Getting bizzy with fiber and coax

Although this discussion is primarily about installing FTTP in residential settings, cable has already been hooking up fiber to business customers and in support of cell tower backup services.

In such "one-off" situations, "It can make economic sense immediately," says Chuck Kaplan, COO of Narad Networks.

Narad, however, has been preaching the use of Carrier Ethernet (CE), a Layer 2, packet-layer technology that can be particularly useful in HFC environments and which works well in nodes dense with businesses.

On a cost-per-megabit basis, CE starts to look even better as speeds start to extend into the range of 10 Mbps or 100 Mbps, and costs per Mbps move from $10 per Meg to $5 per Meg over the next couple of years–much cheaper than what DOCSIS provides. At today's rates, a 100 Mbps dedicated service would run $1,000 per customer.

If a DOCSIS blade costs $15,000, for example, and 38 Mbps can be extracted from that blade, such a system is not built to support a customer who is using 10 Mbps to watch a two-hour movie in HD. That would absorb about one-quarter–or $3,000 to $4,000 worth–of that blade.

"It wasn't designed for that," Kaplan says. Traditional T-1s aren't economical either. If a customer pays $500 on average for a 1.5 Mbps T-1 line, that translates to about $333 per Meg.

His argument: In situations where businesses already have access to HFC, don't use DOCSIS or run a fiber to the business.

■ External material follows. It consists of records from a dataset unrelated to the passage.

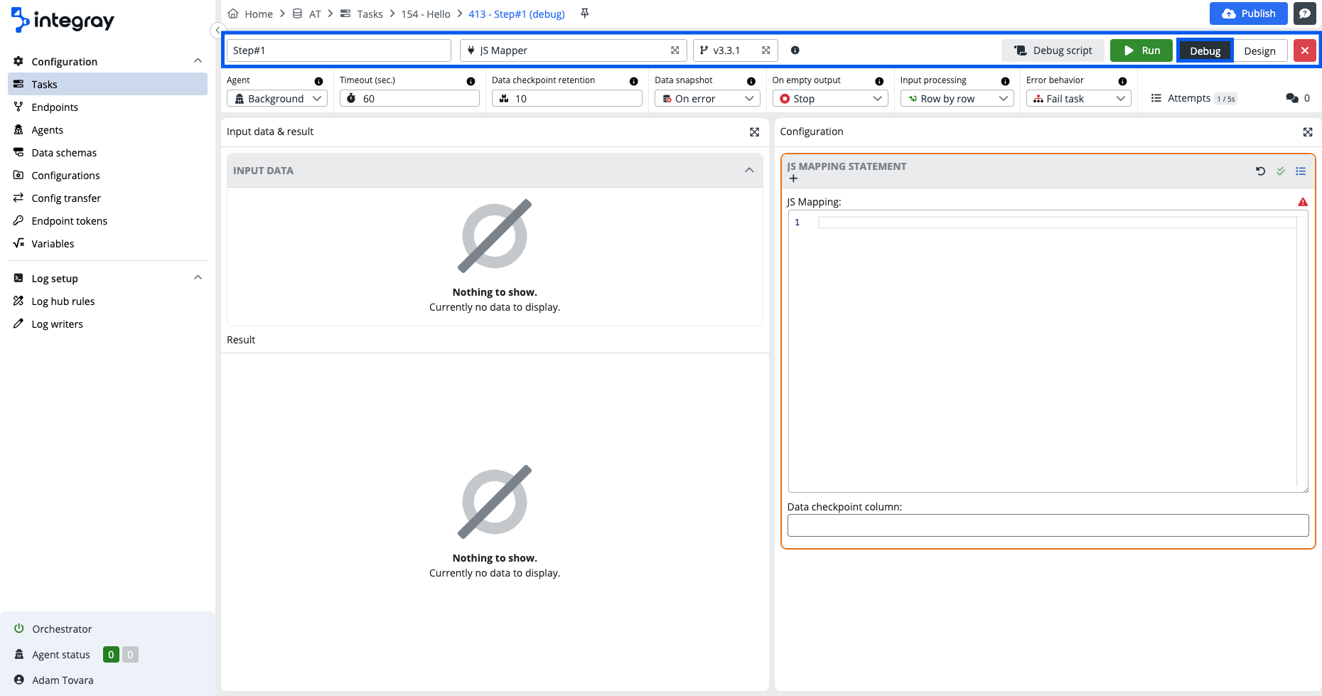Click the Data checkpoint column input field
1322x696 pixels.
click(x=1048, y=525)
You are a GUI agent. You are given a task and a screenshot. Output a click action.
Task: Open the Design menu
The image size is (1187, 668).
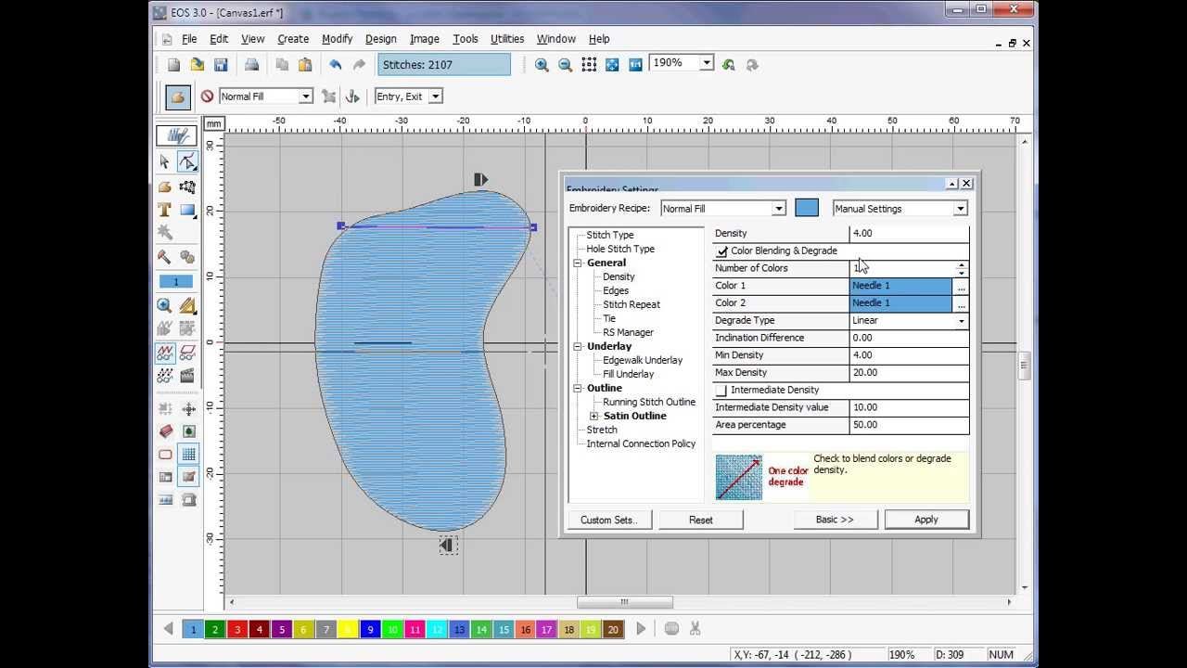coord(380,39)
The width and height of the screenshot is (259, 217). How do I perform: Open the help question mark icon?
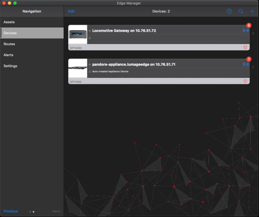(x=229, y=11)
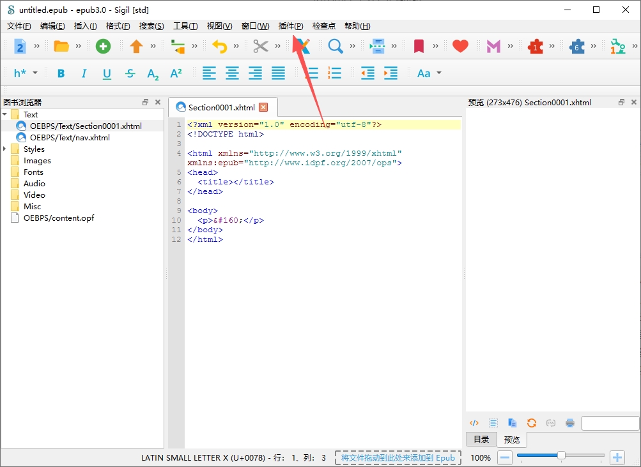Open Find and Replace magnifier icon
The height and width of the screenshot is (467, 641).
coord(336,46)
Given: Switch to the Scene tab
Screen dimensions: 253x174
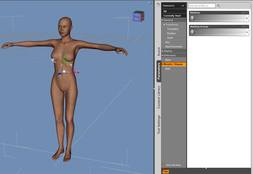Looking at the screenshot, I should (x=159, y=52).
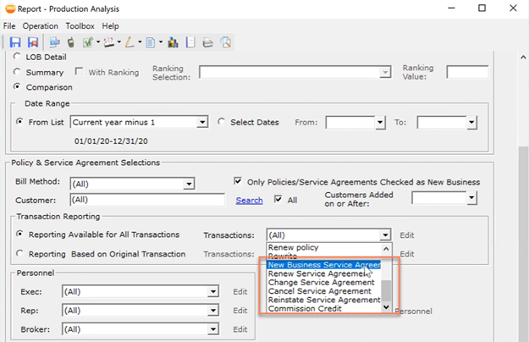Click the printer icon in toolbar
The image size is (529, 342).
(208, 41)
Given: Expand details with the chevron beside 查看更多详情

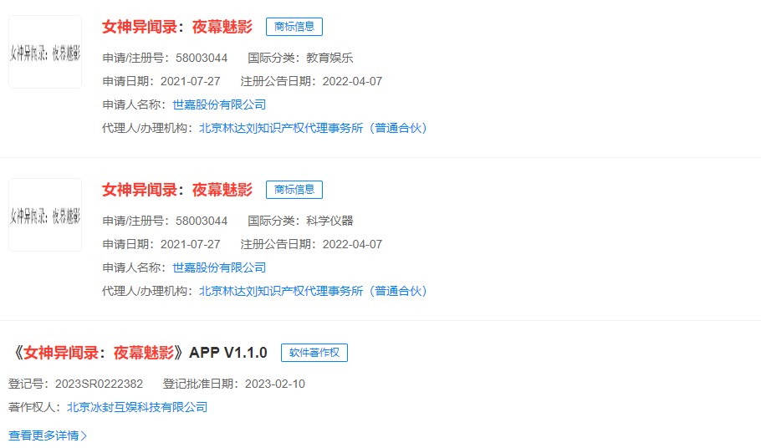Looking at the screenshot, I should click(84, 435).
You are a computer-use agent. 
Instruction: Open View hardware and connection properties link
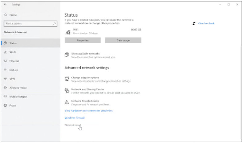88,111
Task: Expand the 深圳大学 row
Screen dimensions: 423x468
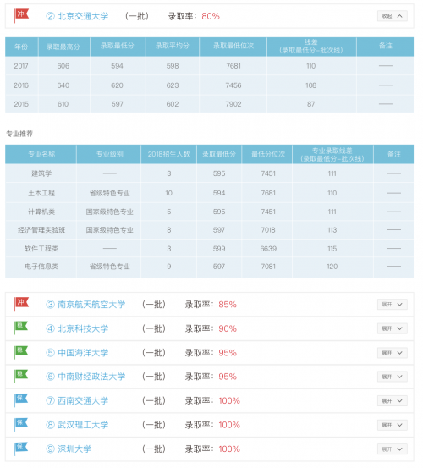Action: coord(392,449)
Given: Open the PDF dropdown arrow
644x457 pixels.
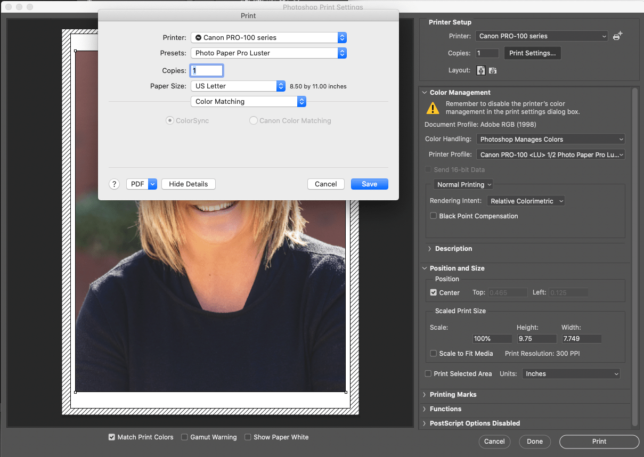Looking at the screenshot, I should coord(152,184).
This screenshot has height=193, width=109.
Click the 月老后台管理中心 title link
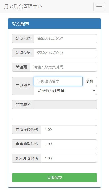23,7
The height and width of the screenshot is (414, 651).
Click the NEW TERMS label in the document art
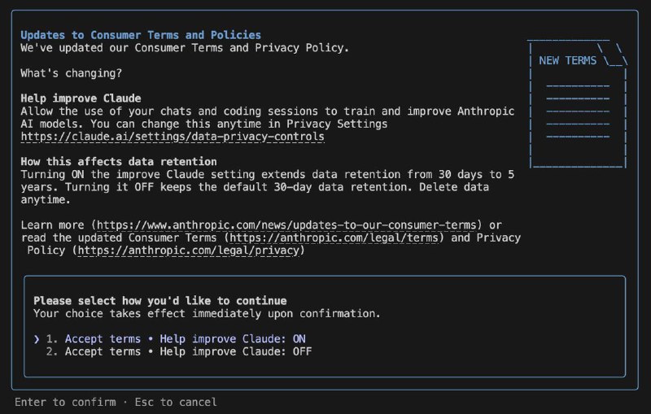click(567, 61)
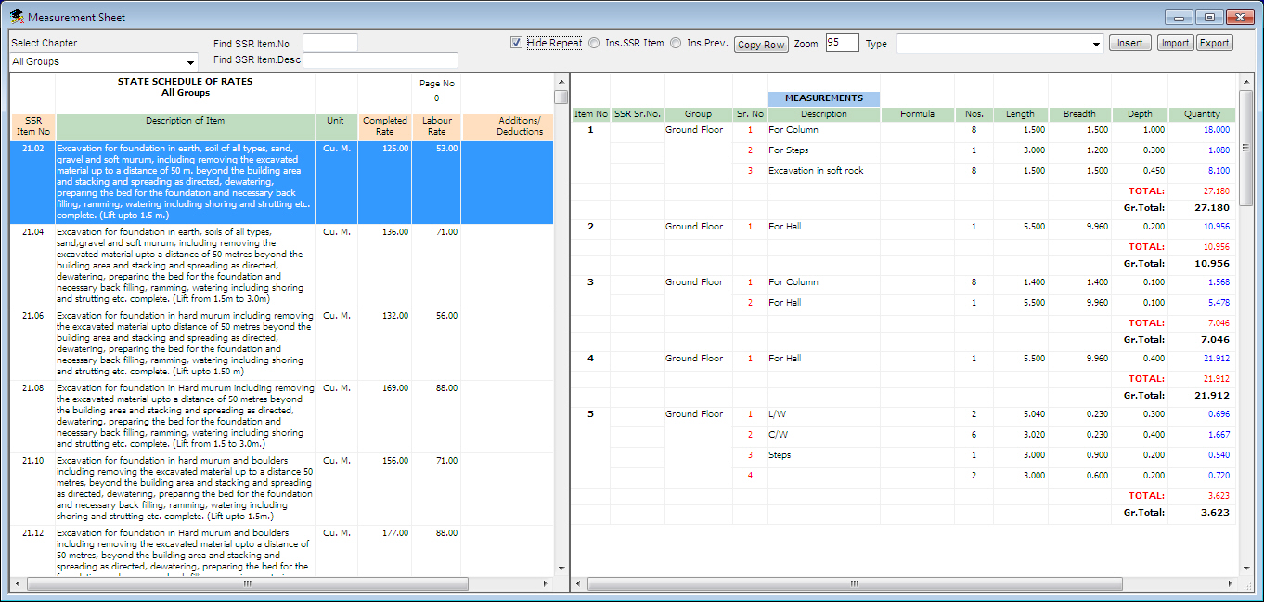This screenshot has width=1264, height=602.
Task: Select SSR item 21.04 row
Action: (186, 265)
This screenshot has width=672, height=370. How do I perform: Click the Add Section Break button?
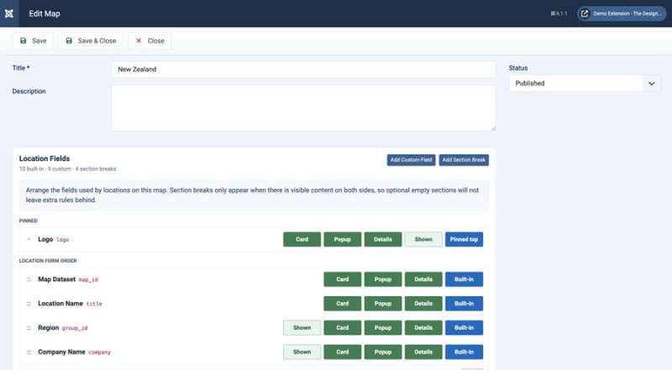464,159
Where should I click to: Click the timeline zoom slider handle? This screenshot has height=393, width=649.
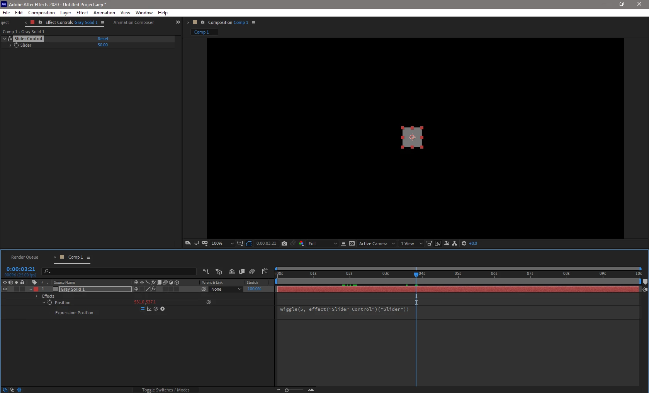(x=287, y=390)
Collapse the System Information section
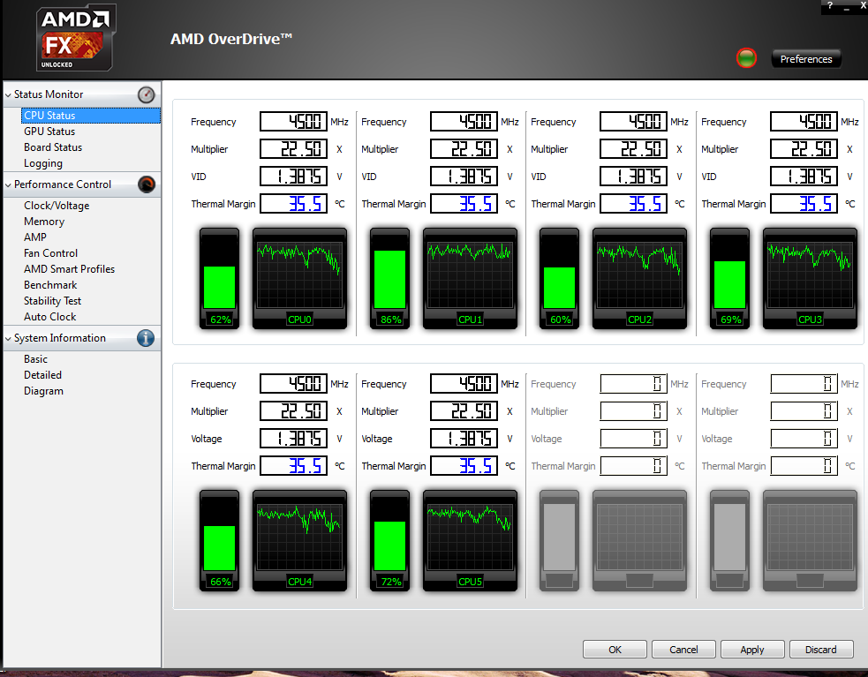The image size is (868, 677). coord(9,338)
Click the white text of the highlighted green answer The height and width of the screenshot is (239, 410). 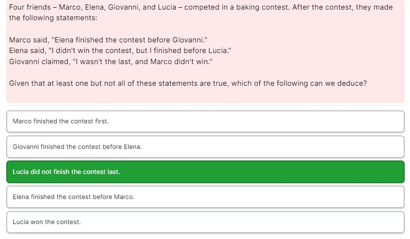click(x=66, y=172)
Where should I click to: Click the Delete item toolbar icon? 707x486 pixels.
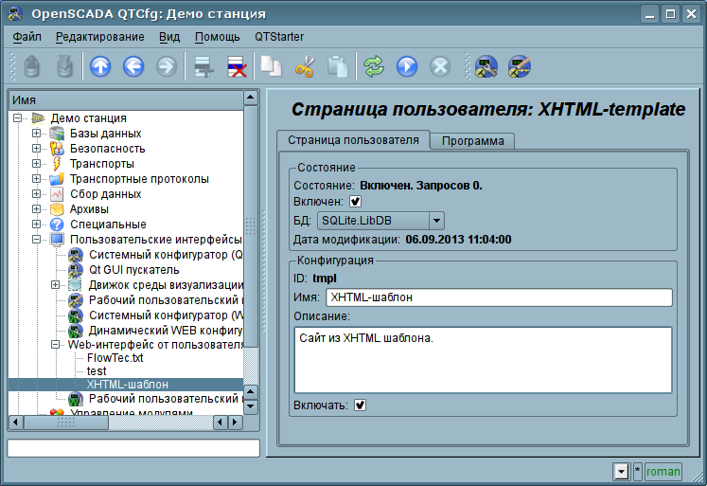coord(236,66)
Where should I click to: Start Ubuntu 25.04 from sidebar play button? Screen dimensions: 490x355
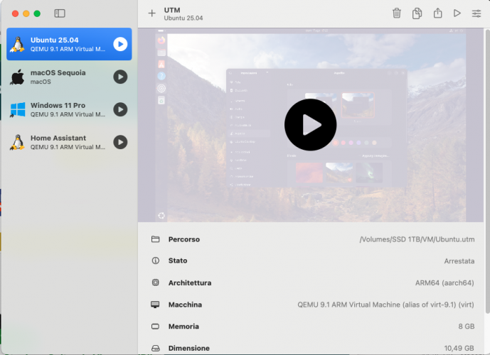click(x=120, y=44)
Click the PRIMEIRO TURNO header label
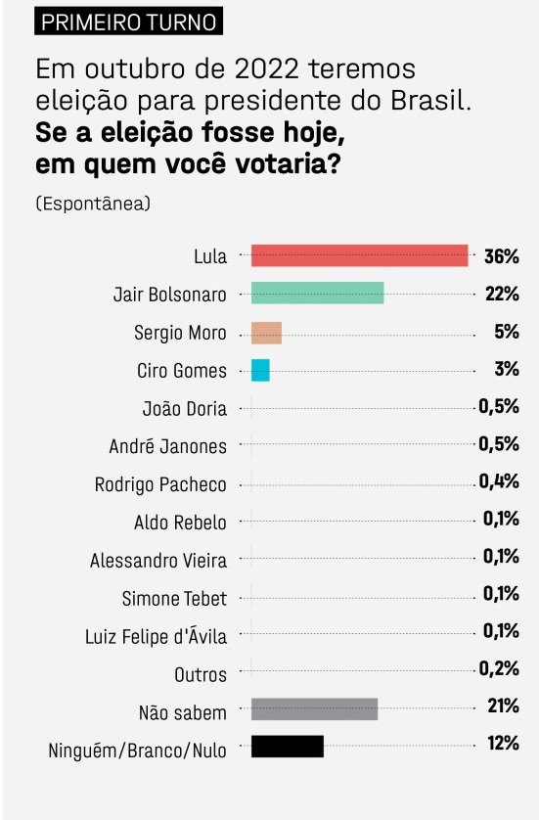The height and width of the screenshot is (820, 539). tap(128, 22)
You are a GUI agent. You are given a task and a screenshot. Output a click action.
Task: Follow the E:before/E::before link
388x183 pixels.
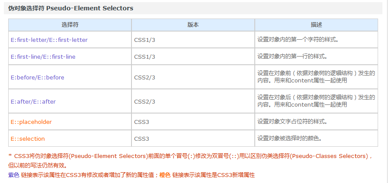[x=38, y=78]
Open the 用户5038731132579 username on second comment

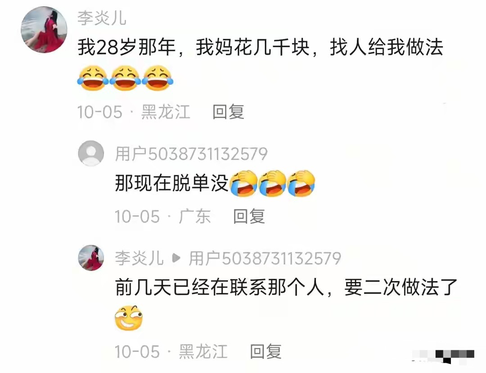(x=191, y=154)
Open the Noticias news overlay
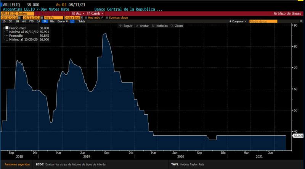This screenshot has width=305, height=169. [161, 26]
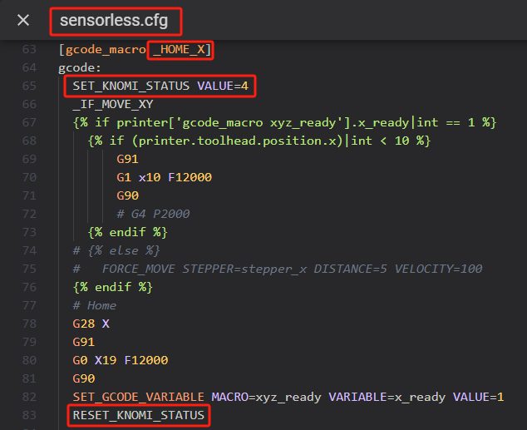Click the _HOME_X macro name on line 63
Viewport: 527px width, 430px height.
pyautogui.click(x=180, y=50)
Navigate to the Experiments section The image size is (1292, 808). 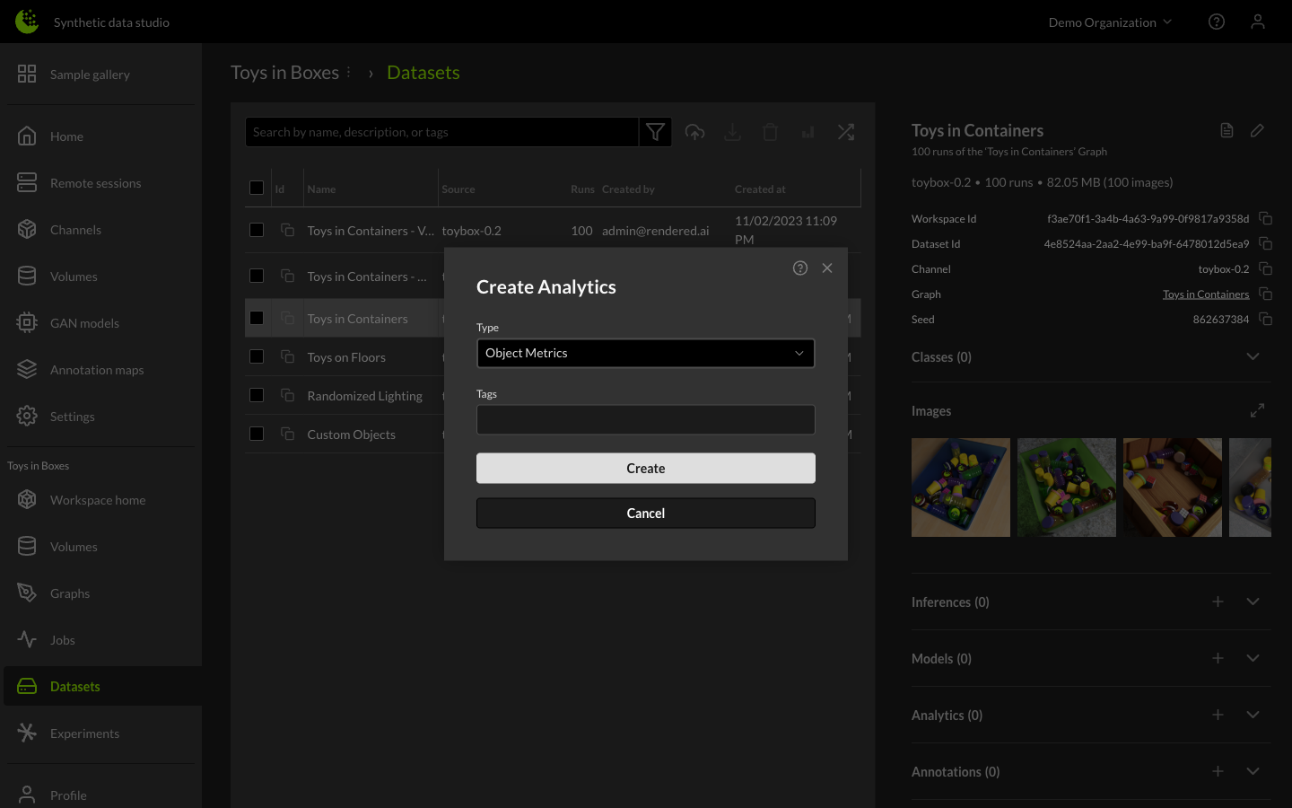(84, 733)
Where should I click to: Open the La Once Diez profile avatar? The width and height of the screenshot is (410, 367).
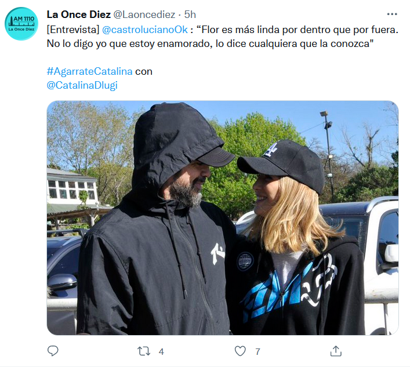tap(21, 24)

Instead, leverage the economics of CE to offer symmetrical 100 Mbps services without any new plant construction.

"If you've already got coax going into a customer premise, then why build fiber all the way to the premise? You've already got perfectly good coax," Kaplan says. Although the physical connection is irrelevant to Narad's switching scheme, the company's gear can coexist with 860 MHz HFC plant and, starting next year, will have a product that coexists with HFC up to 1 GHz.

Although most of Narad's traction has been in the commercial sphere, operators such as Cablevision Systems Corp. have been using the company's technology, which includes a hardened outdoor Ethernet switch and an Ethernet modem at the customer premises, to deliver high-range dedicated speeds to business and residential customers, initially in Oyster Bay, N.Y.

The CableLabs report

Of course, the real eyebrow-raiser in the CableLabs analysis was the suggestion that continuing to optimize the HFC network will eventually become expensive enough (CMTS port costs would need to fall to $500 in order to achieve cost parity with FTTP) that it would make sense for operators to just deploy FTTP. The suggested "switching point occurs when node sizes fall below 125 HP (homes passed)," according to the analysis.

The driver for additional network capacity, the report notes, "will then hinge upon the anticipated demand for broadband data capacity...Even with substantial HFC equipment price reductions, fiber appears to be the most cost-effective path if and when PON speeds are required." A PON alternative would provide a "dominant economic solution" if residential customers start to demand speeds in the range of 50 Mbps to 100 Mbps.

Despite the capacity offered by FTTP, the report also suggests that what some telcos are doing now is tantamount to overkill, and that performance comparisons between HFC and FTTP are somewhat of a perception game.

Thanks to the shared nature of the HFC network and the benefits of statistical multiplexing, "HFC networks can provide a service perceived as equivalent by the user at 4 percent to 6 percent of the average FiOS bandwidth," the report explains, referencing Verizon's FTTP architecture.

In fact, some "preliminary modeling" shows that an average of 276 kbps would give cable enough to provide a service similar to FiOS, but only under current usage conditions. Given that, an operator would need to boost capacity by 320 percent to offer a comparable service–with the average speed available to customers rising from 86 kbps to 276 kbps.

With today's mix of apps as a guide, "it is unclear whether FiOS' large advantage in average downstream speeds translates into any difference of significance in the customer's perception of the speed of the service," the report adds.